**Exercise description**
Write out exactly the lines below that run from the one containing "Click the help question mark button" through the one containing "Image resolution: width=324", both included, with no other lines.

**Data extract**
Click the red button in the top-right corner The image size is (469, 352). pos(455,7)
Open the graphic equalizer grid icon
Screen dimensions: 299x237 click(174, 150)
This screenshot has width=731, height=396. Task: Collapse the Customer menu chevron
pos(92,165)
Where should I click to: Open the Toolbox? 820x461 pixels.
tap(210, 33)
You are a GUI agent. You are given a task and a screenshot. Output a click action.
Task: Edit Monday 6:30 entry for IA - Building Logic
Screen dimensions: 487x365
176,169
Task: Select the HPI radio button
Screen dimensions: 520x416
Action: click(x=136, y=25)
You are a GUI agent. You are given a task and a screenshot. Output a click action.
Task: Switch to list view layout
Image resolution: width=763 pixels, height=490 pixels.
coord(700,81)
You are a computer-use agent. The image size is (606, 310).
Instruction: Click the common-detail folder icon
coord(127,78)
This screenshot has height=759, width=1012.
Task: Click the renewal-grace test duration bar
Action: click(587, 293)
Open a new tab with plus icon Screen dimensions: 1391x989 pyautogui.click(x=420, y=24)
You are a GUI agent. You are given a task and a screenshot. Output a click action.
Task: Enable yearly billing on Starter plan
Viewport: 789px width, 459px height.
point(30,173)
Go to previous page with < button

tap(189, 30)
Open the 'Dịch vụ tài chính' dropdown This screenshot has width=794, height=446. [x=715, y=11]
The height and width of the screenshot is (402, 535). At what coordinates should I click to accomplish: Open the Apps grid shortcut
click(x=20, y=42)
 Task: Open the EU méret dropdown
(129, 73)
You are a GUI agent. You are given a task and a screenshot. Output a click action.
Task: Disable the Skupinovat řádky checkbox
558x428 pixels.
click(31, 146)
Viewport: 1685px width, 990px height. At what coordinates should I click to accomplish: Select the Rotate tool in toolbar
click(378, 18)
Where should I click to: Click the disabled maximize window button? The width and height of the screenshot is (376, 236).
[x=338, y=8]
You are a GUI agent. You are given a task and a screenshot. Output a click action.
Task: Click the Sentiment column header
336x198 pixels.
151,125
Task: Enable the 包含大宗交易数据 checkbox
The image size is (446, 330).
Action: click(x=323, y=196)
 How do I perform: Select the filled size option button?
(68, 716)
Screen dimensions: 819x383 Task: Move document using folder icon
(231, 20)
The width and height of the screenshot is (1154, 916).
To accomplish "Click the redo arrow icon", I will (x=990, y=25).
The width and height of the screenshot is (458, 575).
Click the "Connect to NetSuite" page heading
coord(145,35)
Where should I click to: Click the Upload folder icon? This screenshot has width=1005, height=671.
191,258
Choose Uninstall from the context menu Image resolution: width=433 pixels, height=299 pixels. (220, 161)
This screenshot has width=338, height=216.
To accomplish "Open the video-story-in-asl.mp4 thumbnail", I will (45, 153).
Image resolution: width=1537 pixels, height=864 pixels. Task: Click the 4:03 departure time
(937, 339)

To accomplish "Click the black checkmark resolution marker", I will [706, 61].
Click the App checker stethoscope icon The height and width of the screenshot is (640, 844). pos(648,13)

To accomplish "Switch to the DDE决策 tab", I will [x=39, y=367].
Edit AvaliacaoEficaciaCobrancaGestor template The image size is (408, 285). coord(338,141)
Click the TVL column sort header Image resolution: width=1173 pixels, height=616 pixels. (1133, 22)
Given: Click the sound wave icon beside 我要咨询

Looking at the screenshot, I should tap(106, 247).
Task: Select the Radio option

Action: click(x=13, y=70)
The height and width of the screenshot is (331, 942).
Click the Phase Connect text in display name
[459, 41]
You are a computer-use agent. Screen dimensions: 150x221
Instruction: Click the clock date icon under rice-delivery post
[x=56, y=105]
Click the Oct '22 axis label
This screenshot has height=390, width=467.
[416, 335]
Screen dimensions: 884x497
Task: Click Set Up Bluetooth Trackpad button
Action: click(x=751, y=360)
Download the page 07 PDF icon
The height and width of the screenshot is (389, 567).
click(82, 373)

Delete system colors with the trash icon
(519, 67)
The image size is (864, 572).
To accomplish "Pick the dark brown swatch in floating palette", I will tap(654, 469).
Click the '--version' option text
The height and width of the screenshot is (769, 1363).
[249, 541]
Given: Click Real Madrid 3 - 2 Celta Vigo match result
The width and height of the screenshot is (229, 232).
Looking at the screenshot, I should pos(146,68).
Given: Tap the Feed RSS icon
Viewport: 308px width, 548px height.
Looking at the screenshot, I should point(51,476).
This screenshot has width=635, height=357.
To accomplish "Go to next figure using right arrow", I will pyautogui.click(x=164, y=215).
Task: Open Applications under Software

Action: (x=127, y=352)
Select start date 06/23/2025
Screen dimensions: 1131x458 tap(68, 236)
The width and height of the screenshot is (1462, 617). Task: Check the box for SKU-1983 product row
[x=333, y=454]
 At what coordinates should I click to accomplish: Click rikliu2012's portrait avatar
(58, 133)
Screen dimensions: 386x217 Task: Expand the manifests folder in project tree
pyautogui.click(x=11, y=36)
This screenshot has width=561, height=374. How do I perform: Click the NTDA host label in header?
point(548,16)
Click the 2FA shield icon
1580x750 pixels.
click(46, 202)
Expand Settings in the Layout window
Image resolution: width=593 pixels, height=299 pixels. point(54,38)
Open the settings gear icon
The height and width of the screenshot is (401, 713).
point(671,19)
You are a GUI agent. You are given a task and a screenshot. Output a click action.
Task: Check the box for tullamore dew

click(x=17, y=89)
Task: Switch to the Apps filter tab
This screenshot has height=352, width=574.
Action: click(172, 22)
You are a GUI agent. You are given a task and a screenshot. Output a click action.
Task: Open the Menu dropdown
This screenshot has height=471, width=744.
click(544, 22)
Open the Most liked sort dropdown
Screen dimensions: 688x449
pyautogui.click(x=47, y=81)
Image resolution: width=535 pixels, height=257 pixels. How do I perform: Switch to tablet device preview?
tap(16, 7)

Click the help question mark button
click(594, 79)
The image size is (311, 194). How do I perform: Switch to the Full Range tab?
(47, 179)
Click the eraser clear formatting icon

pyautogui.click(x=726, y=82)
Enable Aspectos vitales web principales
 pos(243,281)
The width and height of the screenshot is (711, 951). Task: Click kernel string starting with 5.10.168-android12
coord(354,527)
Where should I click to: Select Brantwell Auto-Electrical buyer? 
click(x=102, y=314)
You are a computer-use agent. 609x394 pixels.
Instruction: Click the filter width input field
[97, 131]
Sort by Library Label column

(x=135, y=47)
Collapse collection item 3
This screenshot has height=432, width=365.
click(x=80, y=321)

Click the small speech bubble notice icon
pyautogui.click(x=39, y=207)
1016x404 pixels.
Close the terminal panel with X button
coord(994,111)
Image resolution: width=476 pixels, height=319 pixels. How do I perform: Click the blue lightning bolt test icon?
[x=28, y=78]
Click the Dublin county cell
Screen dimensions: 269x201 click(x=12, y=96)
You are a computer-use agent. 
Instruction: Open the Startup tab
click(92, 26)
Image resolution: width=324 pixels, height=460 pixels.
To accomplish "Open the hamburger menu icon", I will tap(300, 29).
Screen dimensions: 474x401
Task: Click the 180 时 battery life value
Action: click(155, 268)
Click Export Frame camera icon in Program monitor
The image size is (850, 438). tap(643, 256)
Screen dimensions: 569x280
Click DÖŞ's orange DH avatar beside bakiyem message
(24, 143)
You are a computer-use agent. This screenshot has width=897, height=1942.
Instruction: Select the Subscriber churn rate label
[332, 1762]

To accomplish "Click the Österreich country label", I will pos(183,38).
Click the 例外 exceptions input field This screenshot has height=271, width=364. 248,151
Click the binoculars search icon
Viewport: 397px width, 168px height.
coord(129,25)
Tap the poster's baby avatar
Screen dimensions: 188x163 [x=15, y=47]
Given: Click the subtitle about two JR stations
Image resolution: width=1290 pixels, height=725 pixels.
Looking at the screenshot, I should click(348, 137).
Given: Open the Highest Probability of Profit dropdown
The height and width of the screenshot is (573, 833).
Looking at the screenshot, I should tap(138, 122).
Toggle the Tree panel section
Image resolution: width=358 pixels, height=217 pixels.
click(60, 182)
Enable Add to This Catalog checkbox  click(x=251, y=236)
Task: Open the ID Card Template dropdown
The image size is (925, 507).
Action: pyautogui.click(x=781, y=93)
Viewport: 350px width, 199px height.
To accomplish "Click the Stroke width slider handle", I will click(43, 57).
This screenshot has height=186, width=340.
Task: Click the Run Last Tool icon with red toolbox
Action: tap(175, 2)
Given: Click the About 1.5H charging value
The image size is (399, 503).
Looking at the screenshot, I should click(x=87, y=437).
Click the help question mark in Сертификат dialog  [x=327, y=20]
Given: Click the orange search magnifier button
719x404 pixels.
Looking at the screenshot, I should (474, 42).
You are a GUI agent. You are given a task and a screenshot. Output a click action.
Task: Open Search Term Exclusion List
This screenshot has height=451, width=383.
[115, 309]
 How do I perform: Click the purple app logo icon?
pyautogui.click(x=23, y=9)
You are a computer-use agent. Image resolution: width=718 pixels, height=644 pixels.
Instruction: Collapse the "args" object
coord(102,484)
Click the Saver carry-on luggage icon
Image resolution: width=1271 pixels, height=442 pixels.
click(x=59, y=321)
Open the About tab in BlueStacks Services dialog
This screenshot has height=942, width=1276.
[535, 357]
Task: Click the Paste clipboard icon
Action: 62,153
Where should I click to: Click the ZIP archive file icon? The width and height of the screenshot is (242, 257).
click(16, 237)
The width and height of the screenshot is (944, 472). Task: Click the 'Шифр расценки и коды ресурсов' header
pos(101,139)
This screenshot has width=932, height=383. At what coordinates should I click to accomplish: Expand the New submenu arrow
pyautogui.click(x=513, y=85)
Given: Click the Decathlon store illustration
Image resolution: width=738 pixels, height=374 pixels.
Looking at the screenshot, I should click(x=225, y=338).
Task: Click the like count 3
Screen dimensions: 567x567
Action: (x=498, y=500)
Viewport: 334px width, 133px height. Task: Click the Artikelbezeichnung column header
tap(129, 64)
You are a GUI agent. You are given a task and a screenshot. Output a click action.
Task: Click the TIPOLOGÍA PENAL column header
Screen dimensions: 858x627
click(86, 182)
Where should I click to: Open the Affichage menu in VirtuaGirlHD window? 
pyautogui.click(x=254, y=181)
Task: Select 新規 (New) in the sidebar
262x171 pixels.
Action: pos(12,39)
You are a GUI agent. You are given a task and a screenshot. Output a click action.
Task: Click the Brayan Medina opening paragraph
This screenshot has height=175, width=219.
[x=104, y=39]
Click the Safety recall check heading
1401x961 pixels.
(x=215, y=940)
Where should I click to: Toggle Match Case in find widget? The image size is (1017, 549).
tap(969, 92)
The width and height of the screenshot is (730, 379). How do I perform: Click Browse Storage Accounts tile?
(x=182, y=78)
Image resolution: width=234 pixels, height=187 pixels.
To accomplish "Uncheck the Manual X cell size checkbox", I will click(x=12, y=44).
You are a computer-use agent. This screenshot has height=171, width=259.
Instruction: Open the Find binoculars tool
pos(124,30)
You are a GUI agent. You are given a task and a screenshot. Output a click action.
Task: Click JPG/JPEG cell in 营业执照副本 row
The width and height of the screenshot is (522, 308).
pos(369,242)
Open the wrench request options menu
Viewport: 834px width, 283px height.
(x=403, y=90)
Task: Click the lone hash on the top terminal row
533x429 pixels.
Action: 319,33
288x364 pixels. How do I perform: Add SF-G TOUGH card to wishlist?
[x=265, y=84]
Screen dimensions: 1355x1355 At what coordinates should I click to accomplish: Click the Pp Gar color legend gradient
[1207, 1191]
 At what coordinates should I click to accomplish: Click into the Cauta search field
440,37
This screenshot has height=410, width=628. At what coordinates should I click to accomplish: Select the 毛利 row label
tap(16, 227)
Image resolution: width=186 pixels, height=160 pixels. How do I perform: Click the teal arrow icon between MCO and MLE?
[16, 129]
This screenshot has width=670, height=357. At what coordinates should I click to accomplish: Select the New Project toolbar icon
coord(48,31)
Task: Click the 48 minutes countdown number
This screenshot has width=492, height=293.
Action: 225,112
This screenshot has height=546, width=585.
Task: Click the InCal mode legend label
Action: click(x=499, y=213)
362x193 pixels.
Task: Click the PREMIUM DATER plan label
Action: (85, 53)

**Reply to the task**
Click the help question mark button
click(594, 79)
The image size is (311, 194). How do I perform: Switch to the Full Range tab?
(47, 179)
Click the eraser clear formatting icon

pyautogui.click(x=726, y=82)
Enable Aspectos vitales web principales
 pos(243,281)
The width and height of the screenshot is (711, 951). Task: Click kernel string starting with 5.10.168-android12
coord(354,527)
Where should I click to: Select Brantwell Auto-Electrical buyer? 
click(x=102, y=314)
You are a computer-use agent. 609x394 pixels.
Instruction: Click the filter width input field
[97, 131]
Sort by Library Label column

(x=135, y=47)
Collapse collection item 3
This screenshot has height=432, width=365.
click(x=80, y=321)

Click the small speech bubble notice icon
pyautogui.click(x=39, y=207)
1016x404 pixels.
Close the terminal panel with X button
coord(994,111)
Image resolution: width=476 pixels, height=319 pixels. How do I perform: Click the blue lightning bolt test icon?
[x=28, y=78]
Click the Dublin county cell
Screen dimensions: 269x201 click(x=12, y=96)
You are a computer-use agent. 
Instruction: Open the Startup tab
click(92, 26)
Image resolution: width=324 pixels, height=460 pixels.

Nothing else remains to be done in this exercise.